Relevons toutefois que s’il pointe de nouveau la responsabilité des politiques, il n’est plus question de mettre en cause les militaires français. Bien au contraire, ceux-ci auraient fait valoir, dit-il, un droit de retrait. Mais les journalistes ne relèvent pas ce changement de positionnement, alors qu’ils devraient se demander pourquoi Monsieur de Saint-Exupéry ne parle plus d’une responsabilité militaire depuis sa condamnation. Que valent dans de telles conditions ces accusations qui reprennent inlassablement les mêmes vagues éléments auxquels il prétend donner corps. Aujourd’hui, ce sont un témoin indirect, une note et une mention attribuée sur un document à Hubert Védrine, renvoyant à d’autres notes dont il ne nous dit rien, éléments pour le moins ténus mais qui ont déjà convaincu des commentateurs largement conditionnés depuis plus d’une décennie d’accusations contre la France, sans même voir que ce que Monsieur de Saint-Exupéry nous présente comme les « ordres » de réarmement des Hutus annoncés dans le titre, se réduit en fin d’article à une simple « trace ».
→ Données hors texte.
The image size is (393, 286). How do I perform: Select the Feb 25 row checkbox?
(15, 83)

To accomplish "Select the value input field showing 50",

Monsieur de Saint-Exupéry soutiendra-t-il longtemps ces accusations ? Rien n’est moins sûr, pourvu qu’on le lui demande en justice. Sans préjuger du contenu des notes à déclassifier, on peut prédire sans trop s’avancer que, comme par le passé, Monsieur de Saint-Exupéry, sans daigner se déplacer aux audiences pour ne pas à avoir à répondre à des questions gênantes, fera plaider qu’il n’a jamais accusé personne de complicité de génocide mais de déni, tout en se défendant d’avoir voulu rédiger un essai.
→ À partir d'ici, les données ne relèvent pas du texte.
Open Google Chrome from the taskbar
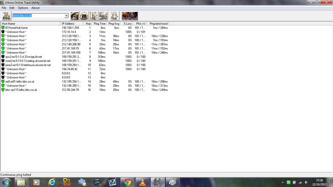Image resolution: width=333 pixels, height=187 pixels. [x=127, y=182]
On voit qu’il sait le temps venu se défausser de ses fausses affirmations et de ses mystifications dont il n’est pas dupe lui-même. Cette piètre échappatoire devant les juges, là où le débat est contradictoire, et somme toute cette radicale absence de courage intellectuel, ne cadre pas avec les accents militants des accusations qu’il porte depuis deux décennies contre la France dans la presse. De la part d’un ancien prix Albert Londres, on attend un minimum de déontologie, et des vérifications même sommaires de ses sources, et non de pseudo-investigations affranchies au fil des ans de toute contrainte de vraisemblance.
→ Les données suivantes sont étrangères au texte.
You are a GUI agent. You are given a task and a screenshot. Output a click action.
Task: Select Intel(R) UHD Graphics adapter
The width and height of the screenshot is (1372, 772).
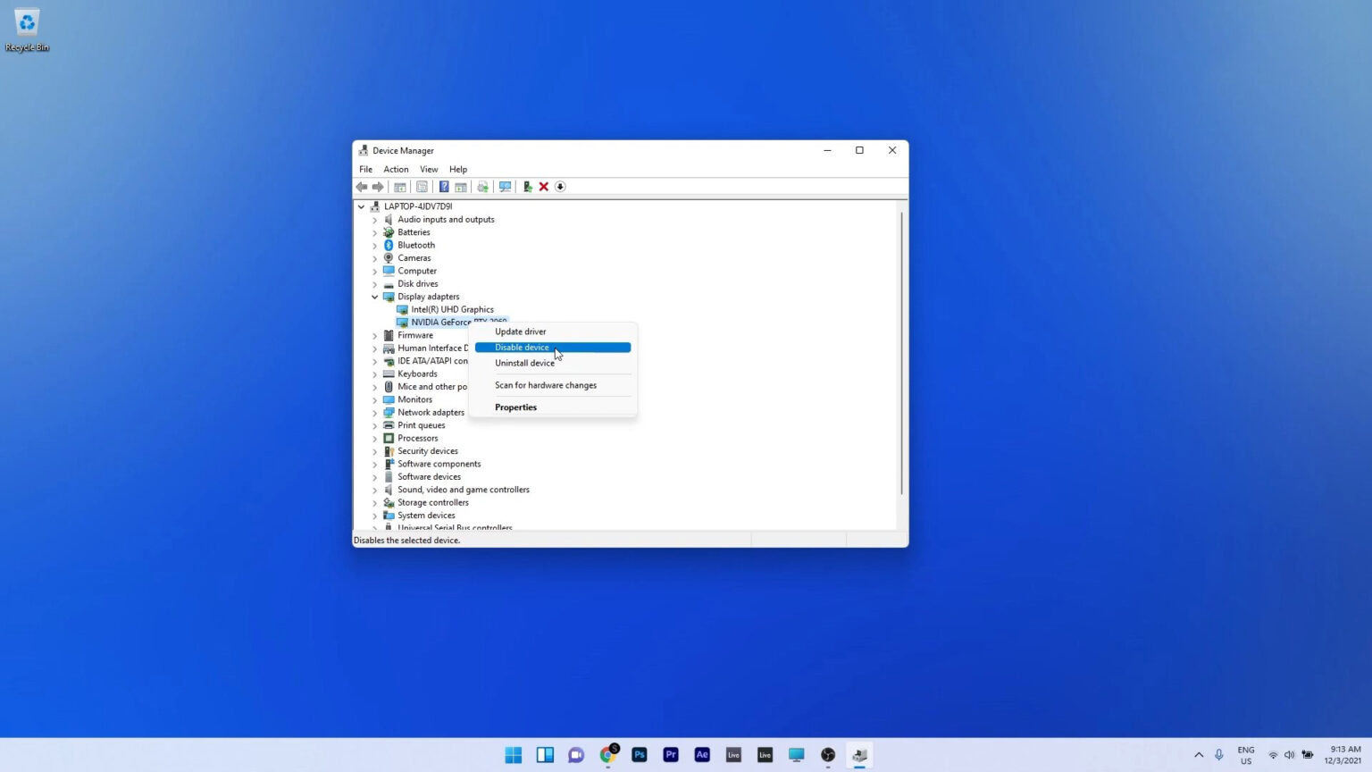452,309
Il existait au XVIII siècle un art de la calomnie, que l’historien Robert Darnton a disséqué, dont se prévalaient des journalistes déclassés reconvertis en maîtres chanteurs, de l’exil londonien où la nécessité, autant que la police des lettres du roi, les avait précipités. Ces textes, qu’on hésite à qualifier de libelle parce que ce dernier exercice reste exigeant, les liens entre la fiction, le fantasme et le réel y étant difficiles à déceler, restaient pourtant des textes à clef. L’article signé de Patrick de Saint-Exupéry dans les colonnes de la Revue XXI ne relève même pas de ce sous-genre, en ce qu’il livre immédiatement et trop platement l’inanité de ses prétendues énigmes.